The models have built in plotting mechanisms once trained ot the data that can be extended to support more specific figure requirements.

Why?

EM

Expectation Maximization has some nice properties, with a guarantee to converge on the maximum likelihood estimate of the parameters. Also, for completeness in the python ecosystem, there are a several bayesian mixture modeling packages but none seem to rely on EM. There also seems to be a similar package in mixem, which implements much of the same EM fitting arcitecture.

Why anomalies?

Unsupervised anomaly detection is an increasingly important domain within the larger ML and statistical learning literature (citation). There is a statistical literature that we can explore to construct well founded probability estimates of the tails and the anomalies. This work extends previous work in open source python packages for EM models into the domain of anomaly detection.

Example

A simple example would be to imagine the sampled heights of 18 year-olds, and of 5 year-olds. The heights can be expected to be well represented as a mixture of two normals, with location parameters of 43 and 67 (inches), and standard deviations of 1.5 and 3.

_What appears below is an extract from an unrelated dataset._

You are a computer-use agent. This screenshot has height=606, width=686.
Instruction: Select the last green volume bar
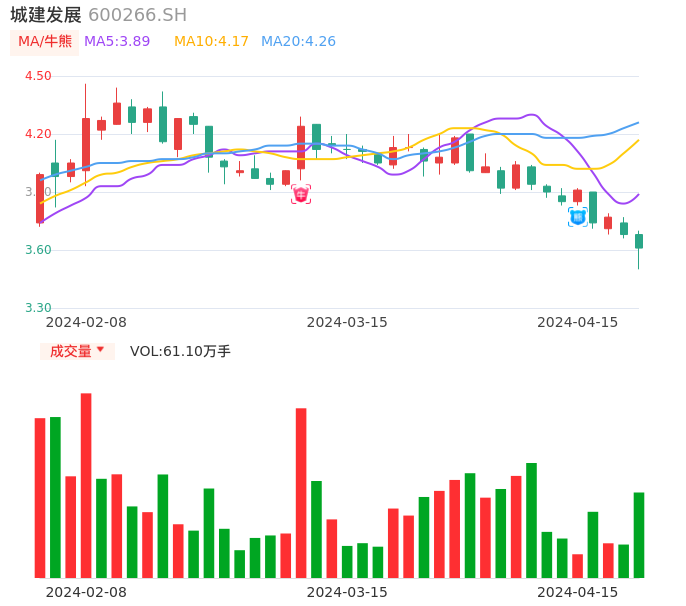(639, 535)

from anomix.models.models import NormalMixtureModel
height_model = NormalMixtureModel()
height_model.preset(weights=[.5,.5],loc=[43,67],scale=[1.5,3])

OR by estimation

from anomix.models.models import NormalMixtureModel
from numpy.random import normal
height_model = NormalMixtureModel()
data = normal(loc=[43, 67],scale=[1.5, 3], size=500).flatten()
height_model.fit(data)
f, ax = height_model.plot_pdf()

image-to-this

Then, we observe a new batch of individuals - a 5th grade classroom, with an average of 55 and a standard deviation of 3. We can test to see which of these new heights are anomalous given our model.

new_data = normal(loc=55, scale=3, size=30)
anomalous = height_model.predict_anomaly(new_data, threshold=.95)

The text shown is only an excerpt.